> **What to produce**: Your output should be the lines from the one containing "Where should I" through the last line below, both ends included, exactly as written and free of pictures.
═══ The input ═══
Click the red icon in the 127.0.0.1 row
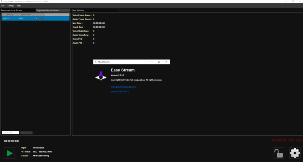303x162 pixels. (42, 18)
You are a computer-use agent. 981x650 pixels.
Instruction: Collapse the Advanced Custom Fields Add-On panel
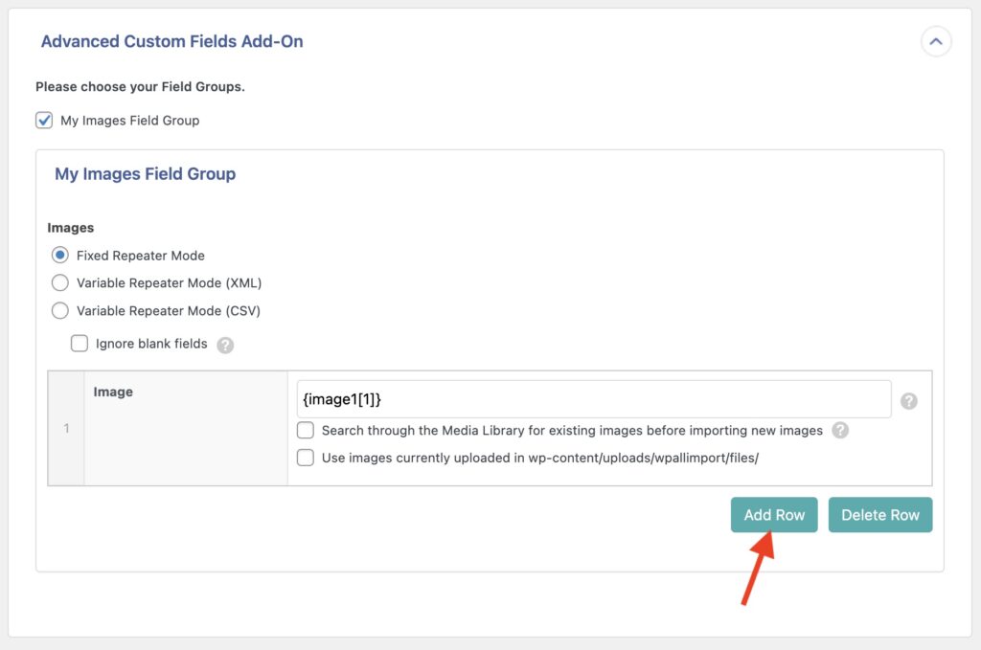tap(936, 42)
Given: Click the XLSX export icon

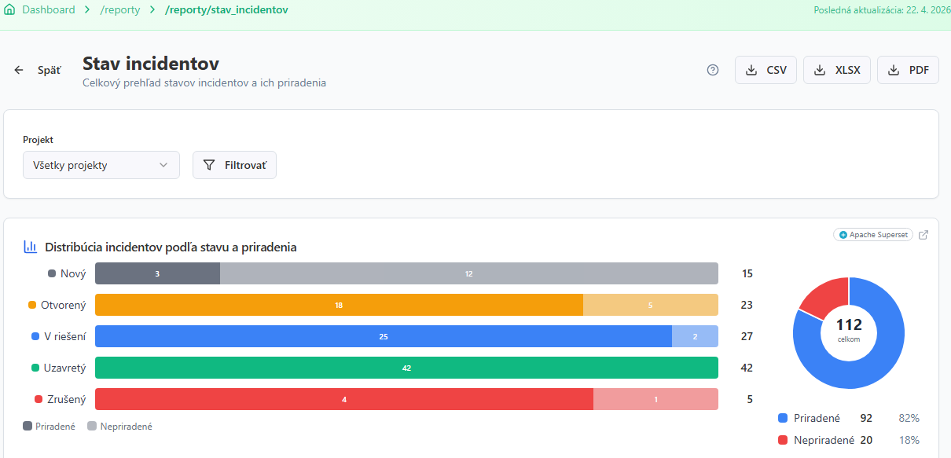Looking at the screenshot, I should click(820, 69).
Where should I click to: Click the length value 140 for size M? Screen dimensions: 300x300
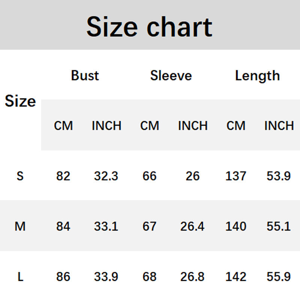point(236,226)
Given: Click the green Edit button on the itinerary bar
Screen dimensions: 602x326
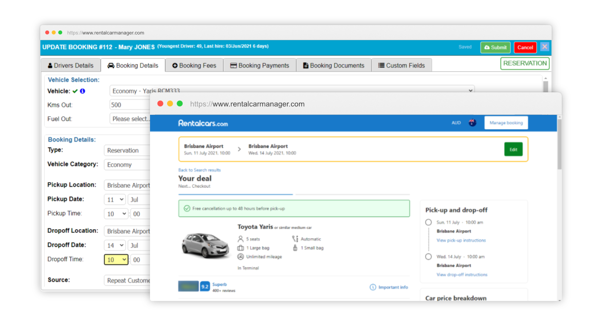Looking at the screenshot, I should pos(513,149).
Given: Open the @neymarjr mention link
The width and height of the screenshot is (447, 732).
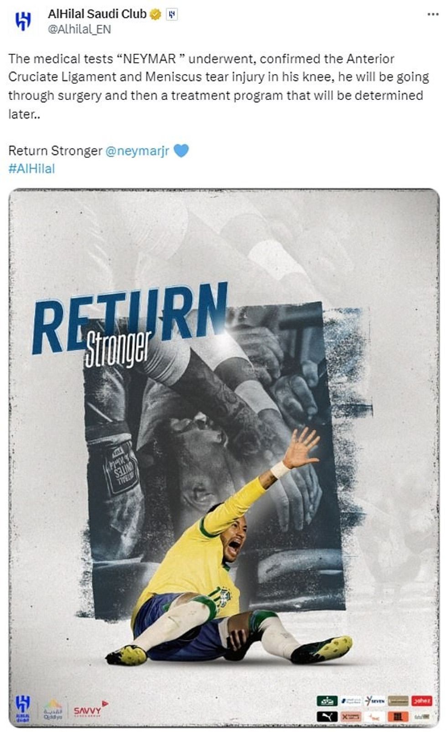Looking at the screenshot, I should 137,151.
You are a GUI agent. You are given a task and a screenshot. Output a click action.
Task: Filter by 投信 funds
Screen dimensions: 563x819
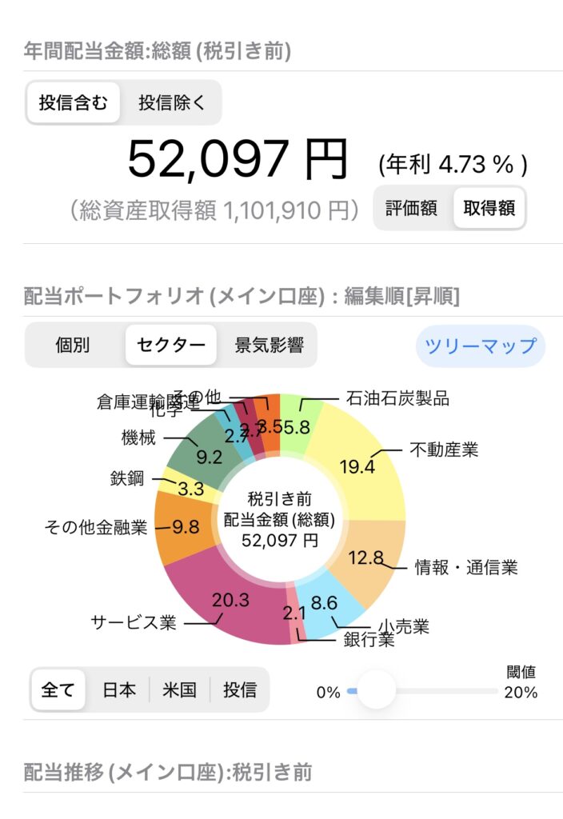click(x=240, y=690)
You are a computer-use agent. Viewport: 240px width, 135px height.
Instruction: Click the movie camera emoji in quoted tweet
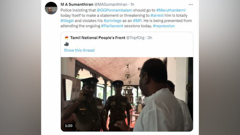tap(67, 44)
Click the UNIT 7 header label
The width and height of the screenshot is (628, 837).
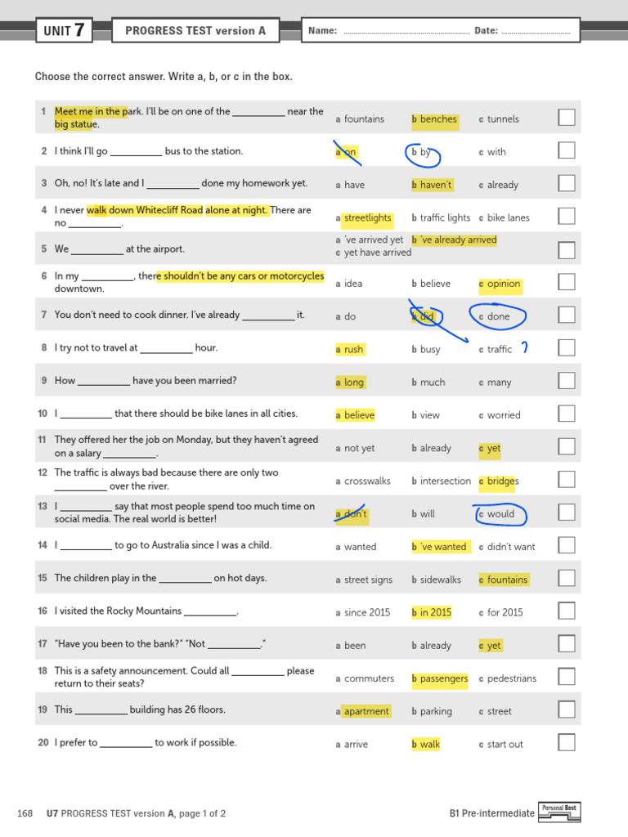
═══
> **Task response**:
Where should I click to: Click the length value 140 for size M? Screen dimensions: 300x300
point(236,226)
Given: Click the green Edit button on the itinerary bar
Screen dimensions: 602x326
Looking at the screenshot, I should pos(513,149).
Given: Open the @neymarjr mention link
The width and height of the screenshot is (447, 732).
Looking at the screenshot, I should 137,151.
You are a GUI agent. You are given a task and a screenshot. Output a click action.
Task: Filter by 投信 funds
Screen dimensions: 563x819
click(x=240, y=690)
You are a computer-use agent. Viewport: 240px width, 135px height.
Instruction: Click the movie camera emoji in quoted tweet
tap(67, 44)
Click the UNIT 7 header label
The width and height of the screenshot is (628, 837).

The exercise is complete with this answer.